C. The parties acknowledge and agree that it is their intent to comply at all times with applicable federal and state statutes, laws, rules and regulations, specifically including, but not limited to, the federal Anti-Kickback Statute (42 USC 1320a-7b), the federal “Xxxxx Law” (42 USC 1320nn), the federal False Claims Act (31 USC 3729-3733), and the federal Civil Monetary Penalties Law (42 USC 1320a-7a). In furtherance of the foregoing, the parties acknowledge agree that any remuneration offered or paid hereunder was not offered or paid, and was not solicited or received, directly or indirectly, in whole or in part, to induce a referral or a patient, the order of an item or service, or otherwise for the purpose of generating business which is reimbursable under a federal healthcare program. To the best of the knowledge and belief of the parties, all remuneration paid hereunder is consistent with the fair market value for the items and services provided hereunder, and does not take into account, directly or indirectly, the volume or value of any referrals or other business generated between the parties.

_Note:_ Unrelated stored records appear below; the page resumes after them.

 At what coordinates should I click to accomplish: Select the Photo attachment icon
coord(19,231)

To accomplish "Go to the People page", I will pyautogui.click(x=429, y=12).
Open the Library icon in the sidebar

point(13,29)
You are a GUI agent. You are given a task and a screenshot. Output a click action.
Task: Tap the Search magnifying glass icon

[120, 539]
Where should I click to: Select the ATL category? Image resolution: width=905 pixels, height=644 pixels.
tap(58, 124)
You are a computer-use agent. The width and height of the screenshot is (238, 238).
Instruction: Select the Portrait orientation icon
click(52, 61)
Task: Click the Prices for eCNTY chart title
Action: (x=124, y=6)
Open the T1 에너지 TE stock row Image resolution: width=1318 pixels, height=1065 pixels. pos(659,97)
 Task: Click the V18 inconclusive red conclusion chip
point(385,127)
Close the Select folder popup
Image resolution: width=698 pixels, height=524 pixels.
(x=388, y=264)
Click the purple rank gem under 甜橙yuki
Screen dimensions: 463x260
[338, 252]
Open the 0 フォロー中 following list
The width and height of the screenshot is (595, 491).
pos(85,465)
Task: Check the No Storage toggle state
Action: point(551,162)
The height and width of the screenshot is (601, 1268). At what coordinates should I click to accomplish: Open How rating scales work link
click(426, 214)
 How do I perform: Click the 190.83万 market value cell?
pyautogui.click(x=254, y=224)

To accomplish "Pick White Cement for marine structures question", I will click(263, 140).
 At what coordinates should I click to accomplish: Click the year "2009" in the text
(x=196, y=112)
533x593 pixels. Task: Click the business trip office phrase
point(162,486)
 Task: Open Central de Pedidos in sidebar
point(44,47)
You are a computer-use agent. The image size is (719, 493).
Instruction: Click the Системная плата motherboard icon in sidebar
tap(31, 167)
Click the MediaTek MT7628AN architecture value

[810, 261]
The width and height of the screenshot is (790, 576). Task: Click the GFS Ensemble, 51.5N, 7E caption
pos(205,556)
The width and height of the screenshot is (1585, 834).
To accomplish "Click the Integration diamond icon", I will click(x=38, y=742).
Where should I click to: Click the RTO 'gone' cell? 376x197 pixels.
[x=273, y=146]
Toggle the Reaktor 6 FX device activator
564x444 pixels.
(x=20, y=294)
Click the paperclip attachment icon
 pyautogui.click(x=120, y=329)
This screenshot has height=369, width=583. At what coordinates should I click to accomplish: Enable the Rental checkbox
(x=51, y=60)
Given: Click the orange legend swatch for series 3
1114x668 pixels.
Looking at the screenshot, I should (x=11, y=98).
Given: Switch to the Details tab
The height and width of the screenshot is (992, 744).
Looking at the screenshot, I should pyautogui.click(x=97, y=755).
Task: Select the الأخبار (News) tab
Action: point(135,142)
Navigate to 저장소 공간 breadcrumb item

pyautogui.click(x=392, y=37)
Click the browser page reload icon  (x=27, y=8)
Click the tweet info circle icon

5.10 Force Majeure. Neither party shall be liable for any failure to perform or delay in performing any of their obligations hereunder when such failure or delay is due to circumstances beyond their reasonable control.
SIGNATURE PAGE FOLLOWS
6
By: _/s/ Xxxx Xxxxxxxxx_______________ Xxxx: Xxxx Xxxxxxxxx Xxxxx: CEO
Date: 8/8/2024______________________
|
|
CONSULTANT
_/s/ Xxxxxxx Strohl_______________ WILLIAM XXXXXX
Date: 8/8/2024__________________ |
|
|
|
IN WITNESS WHEREOF, the parties have executed this Agreement as of the day and year first set forth above.